SUPPLIED PASSAGE
↓↓↓

So you can: Not attend, keep it short, or do a good job while in attendance. Especially for things that require attention like corporate retreats often do for strategic planning.
5. How do I tell my former boss to stop digging into how I am?
Your crying has been telling them that you *need someone to ask how you are*
You tell her “I don’t want to talk about it, I’m as fine as I’m going to get. There’s no big bucket of better jobs out there calling my name, I’m just doing the work in front of me and dealing with it.”
and also “I have been talking to my mates A and B about it and that’s been great.”
and if they push, “Yeah no. Sorry. I already told you I have people I get these emotions out with and I don’t want to discuss it and get worked up.”
LW 1. You don’t want to be there, but you encourage your staff to go? I am not sympathetic. If you don’t want to go, why are you telling your staff to go? Imagine being a much lower level employee and being told that you have to go. Other people BESIDES YOU have good reasons not to go. How about your company stop making these things required? And if there is any blowback for not going, then it’s required.
By the way. Are employees paid for going since this appears to be non-optional?

↑↑↑

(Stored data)

↓↓↓

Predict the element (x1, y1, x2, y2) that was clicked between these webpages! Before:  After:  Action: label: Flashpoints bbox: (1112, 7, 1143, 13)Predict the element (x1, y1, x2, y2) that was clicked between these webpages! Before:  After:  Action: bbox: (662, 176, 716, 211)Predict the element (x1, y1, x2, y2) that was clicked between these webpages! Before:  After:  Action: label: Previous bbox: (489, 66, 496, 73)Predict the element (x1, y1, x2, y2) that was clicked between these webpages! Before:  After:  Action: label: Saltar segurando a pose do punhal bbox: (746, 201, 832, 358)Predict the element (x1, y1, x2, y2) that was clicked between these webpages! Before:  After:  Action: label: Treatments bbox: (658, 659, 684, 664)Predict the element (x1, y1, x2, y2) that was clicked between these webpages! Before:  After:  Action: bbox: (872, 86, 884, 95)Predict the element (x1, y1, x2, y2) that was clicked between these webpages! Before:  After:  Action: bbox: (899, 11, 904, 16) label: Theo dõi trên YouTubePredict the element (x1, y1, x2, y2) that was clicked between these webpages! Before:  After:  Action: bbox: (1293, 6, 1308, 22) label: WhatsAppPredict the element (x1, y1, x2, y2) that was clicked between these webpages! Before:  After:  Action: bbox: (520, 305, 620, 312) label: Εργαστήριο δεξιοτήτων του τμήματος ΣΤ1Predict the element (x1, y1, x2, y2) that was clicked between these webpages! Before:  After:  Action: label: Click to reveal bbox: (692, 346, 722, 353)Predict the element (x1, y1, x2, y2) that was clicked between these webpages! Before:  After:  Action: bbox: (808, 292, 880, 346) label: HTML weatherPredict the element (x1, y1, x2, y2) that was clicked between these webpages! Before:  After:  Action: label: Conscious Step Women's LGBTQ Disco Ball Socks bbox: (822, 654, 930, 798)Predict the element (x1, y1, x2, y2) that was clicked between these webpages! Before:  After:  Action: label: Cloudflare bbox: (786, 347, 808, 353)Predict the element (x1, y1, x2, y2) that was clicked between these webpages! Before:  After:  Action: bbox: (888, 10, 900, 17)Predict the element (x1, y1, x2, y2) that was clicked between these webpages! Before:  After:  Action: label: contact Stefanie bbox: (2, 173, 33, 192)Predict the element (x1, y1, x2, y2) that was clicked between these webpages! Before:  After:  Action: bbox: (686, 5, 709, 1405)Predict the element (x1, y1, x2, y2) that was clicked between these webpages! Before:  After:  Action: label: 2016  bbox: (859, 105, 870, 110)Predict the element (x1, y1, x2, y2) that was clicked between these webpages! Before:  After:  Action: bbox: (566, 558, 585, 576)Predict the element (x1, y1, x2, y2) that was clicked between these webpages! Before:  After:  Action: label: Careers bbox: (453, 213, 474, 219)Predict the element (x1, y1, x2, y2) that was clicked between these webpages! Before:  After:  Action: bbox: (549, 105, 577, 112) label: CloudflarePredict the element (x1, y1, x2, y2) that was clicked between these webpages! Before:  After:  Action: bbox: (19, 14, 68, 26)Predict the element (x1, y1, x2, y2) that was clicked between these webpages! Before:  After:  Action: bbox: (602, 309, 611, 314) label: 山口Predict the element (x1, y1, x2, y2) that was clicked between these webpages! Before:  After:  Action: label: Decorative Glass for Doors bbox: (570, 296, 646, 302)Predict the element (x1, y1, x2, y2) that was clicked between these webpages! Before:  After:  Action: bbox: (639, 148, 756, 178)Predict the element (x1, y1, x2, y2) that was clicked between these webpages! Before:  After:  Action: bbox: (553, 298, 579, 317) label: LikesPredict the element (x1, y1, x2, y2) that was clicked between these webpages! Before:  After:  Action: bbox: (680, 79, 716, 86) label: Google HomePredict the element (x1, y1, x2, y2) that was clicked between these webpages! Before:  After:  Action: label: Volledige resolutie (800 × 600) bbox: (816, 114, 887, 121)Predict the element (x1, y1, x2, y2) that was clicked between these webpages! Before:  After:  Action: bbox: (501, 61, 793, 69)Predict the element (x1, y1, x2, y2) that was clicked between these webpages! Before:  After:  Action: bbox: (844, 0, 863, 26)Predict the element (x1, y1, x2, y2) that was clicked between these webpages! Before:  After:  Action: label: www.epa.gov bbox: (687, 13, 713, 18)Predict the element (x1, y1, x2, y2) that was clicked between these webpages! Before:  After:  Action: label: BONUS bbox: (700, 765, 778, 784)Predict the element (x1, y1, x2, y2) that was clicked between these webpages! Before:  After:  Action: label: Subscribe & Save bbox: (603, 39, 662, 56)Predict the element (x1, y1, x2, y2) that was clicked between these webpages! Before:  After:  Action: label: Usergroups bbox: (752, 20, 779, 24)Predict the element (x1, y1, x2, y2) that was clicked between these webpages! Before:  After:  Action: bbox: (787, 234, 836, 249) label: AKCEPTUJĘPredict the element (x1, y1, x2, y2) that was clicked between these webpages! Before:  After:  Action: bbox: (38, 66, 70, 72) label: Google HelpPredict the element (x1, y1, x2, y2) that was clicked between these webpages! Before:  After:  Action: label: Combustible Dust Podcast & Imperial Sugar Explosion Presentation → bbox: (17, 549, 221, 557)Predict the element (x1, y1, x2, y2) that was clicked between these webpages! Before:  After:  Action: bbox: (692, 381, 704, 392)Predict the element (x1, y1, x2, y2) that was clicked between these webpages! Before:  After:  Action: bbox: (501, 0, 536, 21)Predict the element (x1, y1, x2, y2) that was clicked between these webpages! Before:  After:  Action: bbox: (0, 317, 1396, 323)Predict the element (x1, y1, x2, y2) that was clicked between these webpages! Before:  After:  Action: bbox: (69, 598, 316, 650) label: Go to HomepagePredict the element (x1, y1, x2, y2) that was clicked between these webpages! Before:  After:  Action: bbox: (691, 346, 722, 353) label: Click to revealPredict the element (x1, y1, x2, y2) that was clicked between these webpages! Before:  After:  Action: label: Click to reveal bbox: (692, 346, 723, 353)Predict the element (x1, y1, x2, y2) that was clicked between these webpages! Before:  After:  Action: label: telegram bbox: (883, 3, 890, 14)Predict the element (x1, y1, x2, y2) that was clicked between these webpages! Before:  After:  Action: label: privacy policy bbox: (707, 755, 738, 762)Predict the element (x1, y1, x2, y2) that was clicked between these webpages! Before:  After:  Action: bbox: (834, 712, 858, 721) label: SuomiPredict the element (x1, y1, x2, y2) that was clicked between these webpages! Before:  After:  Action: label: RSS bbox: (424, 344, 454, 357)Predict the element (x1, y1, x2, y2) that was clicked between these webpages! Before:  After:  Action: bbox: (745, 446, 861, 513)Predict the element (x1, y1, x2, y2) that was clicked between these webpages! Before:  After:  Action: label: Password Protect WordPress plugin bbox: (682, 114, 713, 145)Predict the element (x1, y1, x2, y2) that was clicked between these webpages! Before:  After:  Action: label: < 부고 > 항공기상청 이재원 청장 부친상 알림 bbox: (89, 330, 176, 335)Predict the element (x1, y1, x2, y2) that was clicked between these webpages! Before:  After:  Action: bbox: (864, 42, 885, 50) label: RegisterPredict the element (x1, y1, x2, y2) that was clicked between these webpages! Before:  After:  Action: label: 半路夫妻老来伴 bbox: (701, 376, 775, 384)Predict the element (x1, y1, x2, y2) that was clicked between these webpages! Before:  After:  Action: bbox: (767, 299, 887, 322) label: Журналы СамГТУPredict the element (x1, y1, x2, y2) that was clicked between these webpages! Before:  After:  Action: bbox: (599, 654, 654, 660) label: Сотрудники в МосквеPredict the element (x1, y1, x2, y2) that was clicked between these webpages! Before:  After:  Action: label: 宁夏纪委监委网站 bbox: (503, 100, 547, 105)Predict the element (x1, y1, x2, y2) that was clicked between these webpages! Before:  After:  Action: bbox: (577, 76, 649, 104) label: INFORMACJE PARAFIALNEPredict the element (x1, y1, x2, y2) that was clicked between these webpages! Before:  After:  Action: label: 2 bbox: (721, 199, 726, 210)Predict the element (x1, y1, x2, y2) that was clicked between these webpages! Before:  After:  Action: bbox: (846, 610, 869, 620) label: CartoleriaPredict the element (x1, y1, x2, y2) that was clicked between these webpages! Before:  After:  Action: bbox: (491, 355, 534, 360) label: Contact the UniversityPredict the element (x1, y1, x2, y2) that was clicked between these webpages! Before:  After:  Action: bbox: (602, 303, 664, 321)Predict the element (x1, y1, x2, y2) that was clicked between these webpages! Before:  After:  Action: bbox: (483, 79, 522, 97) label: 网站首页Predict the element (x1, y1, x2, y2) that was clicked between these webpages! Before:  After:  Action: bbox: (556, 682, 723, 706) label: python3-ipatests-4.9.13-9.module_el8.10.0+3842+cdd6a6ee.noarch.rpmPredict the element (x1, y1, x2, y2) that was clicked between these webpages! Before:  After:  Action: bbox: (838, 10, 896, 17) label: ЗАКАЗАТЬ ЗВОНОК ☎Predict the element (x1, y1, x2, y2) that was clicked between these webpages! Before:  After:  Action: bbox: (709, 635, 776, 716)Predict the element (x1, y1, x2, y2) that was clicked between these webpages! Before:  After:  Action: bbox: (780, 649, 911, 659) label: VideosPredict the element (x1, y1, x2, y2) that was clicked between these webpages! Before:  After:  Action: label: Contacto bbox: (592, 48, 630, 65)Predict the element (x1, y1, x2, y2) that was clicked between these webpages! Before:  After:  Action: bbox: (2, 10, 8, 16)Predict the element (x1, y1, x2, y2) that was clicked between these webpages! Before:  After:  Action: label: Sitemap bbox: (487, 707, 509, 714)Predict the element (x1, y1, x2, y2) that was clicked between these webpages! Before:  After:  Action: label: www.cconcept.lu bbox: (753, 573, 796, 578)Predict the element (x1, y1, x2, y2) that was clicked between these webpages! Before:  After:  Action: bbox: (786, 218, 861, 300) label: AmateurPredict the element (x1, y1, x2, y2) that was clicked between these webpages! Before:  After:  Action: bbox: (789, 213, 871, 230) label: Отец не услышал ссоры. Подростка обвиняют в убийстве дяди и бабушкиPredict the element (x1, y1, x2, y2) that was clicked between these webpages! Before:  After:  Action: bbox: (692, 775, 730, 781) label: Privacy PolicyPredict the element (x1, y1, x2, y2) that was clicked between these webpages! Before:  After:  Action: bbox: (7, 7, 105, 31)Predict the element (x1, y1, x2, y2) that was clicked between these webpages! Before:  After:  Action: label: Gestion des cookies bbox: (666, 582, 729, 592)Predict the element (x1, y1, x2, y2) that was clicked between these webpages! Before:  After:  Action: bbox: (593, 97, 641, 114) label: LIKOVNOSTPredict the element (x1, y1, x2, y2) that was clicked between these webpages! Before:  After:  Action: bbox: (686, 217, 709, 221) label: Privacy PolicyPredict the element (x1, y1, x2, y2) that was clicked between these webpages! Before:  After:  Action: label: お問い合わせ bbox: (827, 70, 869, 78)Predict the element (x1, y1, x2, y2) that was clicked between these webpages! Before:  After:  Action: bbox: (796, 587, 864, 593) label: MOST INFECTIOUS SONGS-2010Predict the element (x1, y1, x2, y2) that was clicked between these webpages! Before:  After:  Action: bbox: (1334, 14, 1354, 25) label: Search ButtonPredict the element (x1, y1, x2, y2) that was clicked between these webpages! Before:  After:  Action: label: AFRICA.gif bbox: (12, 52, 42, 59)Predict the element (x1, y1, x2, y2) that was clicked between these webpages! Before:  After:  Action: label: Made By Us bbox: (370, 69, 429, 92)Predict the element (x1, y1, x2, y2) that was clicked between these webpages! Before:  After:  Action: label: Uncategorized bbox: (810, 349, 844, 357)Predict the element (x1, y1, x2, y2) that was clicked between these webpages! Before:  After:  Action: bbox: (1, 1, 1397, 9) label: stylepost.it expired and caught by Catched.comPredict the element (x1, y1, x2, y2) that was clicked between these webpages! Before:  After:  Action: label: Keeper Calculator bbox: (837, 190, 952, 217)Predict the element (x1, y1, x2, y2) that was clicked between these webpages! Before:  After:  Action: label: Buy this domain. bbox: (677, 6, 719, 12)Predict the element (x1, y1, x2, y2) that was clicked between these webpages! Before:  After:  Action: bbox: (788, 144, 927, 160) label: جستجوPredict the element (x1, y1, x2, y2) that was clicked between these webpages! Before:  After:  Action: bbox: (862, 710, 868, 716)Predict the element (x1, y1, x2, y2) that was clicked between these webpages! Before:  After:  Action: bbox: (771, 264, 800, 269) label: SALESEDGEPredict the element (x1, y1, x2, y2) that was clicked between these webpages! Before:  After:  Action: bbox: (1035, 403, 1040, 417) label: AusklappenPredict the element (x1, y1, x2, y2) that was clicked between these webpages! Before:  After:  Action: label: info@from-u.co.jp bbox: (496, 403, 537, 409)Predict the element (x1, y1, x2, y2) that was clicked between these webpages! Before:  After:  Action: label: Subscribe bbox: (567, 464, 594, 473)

↑↑↑

WHAT TO WORK ON
What three options does the passage list in its first sentence? The items are separate material, not part of the passage.

RESPONSE TO THIS EXERCISE
Not attend, keep it short, or do a good job while in attendance.